In one embodiment, the grounding conductor includes a first grounding metal plate, and the first grounding metal plate is disposed on the first conductive layer and spaced apart from the first metal plate and the second metal plate.

In one embodiment, the grounding conductor includes a second grounding metal plate, and the second grounding metal plate is disposed on the second conductive layer and spaced apart from the third metal plate and the fourth metal plate.

In one embodiment, the first metal plate, the at least one second metal plate, the third metal plate and the at least one fourth metal plate are polygonal, circular or elliptical.

In one embodiment, the first connection end and the second connection end are strip-shaped microstrip lines; the width of the strip microstrip line is smaller than the width or the length of any one of the first metal plate, the second metal plate, the third metal plate and the fourth metal plate.

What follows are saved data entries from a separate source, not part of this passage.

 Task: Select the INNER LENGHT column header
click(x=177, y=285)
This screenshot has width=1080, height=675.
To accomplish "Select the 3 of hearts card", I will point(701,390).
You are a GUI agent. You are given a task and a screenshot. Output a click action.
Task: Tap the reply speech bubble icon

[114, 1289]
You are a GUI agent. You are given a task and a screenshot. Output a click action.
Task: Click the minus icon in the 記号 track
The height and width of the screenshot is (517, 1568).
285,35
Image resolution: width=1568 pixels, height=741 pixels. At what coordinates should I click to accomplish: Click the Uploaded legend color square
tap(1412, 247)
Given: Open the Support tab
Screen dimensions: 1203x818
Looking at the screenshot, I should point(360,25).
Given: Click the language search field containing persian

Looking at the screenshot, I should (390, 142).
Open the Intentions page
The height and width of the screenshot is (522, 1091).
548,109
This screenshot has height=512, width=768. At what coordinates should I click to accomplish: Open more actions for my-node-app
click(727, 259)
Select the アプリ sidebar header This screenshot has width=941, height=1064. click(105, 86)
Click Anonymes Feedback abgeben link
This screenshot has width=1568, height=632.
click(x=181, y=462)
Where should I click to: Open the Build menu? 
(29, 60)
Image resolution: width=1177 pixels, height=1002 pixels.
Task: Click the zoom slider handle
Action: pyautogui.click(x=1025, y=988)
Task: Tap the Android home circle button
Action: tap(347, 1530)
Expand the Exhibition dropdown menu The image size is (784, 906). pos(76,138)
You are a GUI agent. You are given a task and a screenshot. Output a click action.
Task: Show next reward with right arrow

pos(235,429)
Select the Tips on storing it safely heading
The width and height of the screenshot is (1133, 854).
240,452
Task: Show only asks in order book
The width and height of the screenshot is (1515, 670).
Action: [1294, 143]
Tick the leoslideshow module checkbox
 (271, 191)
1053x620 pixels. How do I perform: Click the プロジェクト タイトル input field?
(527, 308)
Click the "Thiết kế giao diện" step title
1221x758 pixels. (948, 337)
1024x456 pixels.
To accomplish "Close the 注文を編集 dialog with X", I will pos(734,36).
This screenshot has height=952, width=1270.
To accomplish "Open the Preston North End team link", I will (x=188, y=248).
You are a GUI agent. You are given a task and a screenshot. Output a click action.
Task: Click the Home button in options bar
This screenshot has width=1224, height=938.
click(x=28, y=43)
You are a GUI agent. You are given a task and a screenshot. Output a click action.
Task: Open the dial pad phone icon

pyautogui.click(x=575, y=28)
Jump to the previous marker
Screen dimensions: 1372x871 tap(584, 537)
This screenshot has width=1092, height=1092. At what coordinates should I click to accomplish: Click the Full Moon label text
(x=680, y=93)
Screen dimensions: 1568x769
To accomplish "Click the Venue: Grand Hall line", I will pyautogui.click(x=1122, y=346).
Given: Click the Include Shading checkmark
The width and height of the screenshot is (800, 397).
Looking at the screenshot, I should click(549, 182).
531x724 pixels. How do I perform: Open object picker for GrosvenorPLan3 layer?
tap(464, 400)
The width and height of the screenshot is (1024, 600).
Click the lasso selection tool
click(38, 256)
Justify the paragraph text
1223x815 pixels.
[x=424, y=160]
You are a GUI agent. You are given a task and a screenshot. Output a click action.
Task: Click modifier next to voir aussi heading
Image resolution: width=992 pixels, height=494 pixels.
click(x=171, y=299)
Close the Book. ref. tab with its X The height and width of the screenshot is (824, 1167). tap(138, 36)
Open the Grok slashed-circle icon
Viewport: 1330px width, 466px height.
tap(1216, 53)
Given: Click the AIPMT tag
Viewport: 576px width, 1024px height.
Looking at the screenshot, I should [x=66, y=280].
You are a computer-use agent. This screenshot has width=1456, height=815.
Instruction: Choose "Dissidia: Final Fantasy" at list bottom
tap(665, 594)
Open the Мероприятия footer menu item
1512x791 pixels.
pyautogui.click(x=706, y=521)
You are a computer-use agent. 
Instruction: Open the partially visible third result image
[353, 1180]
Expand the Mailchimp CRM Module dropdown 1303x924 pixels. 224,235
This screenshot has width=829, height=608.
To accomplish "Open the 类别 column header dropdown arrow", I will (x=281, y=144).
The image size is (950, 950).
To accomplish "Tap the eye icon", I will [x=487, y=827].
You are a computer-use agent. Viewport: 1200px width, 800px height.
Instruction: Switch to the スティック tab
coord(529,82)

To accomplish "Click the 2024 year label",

The microstrip filter is provided with a first microstrip device and a second microstrip device, wherein the first microstrip device is formed by coupling metal plates arranged on different layers of a circuit board, and the capacitance parameter of the first microstrip device can be adjusted by connecting a conductor and connecting the number of the metal plates in parallel; the second microstrip device is formed by a plane spiral structure arranged on the circuit board, and inductance parameters of the second microstrip device can be adjusted by short-circuiting radially adjacent microstrip line segments through the short-circuit conductor, so that the working frequency of the microstrip filter can be dynamically adjusted.

Drawings

Fig. 1 is a schematic structural diagram of a first conductive layer of a microstrip device according to an embodiment of the present disclosure;

fig. 2 is a schematic structural diagram of a second conductive layer of a microstrip device according to an embodiment of the present disclosure;

fig. 3 is a schematic structural diagram of another first embodiment of a microstrip device provided in the present application;

fig. 4 is a schematic structural diagram of another second microstrip device embodiment provided in the present application;

fig. 5 is a schematic structural diagram of another second microstrip device embodiment provided in the present application;

fig. 6 is a schematic structural diagram of a first embodiment of a microstrip filter according to the present application;

fig. 7 is a schematic structural diagram of a second embodiment of a microstrip filter according to the present application.

Detailed Description

In order to make the technical problems, technical solutions and advantageous effects to be solved by the present application clearer, the present application is further described in detail below with reference to the accompanying drawings and embodiments. It should be understood that the specific embodiments described herein are merely illustrative of the present application and are not intended to limit the present application.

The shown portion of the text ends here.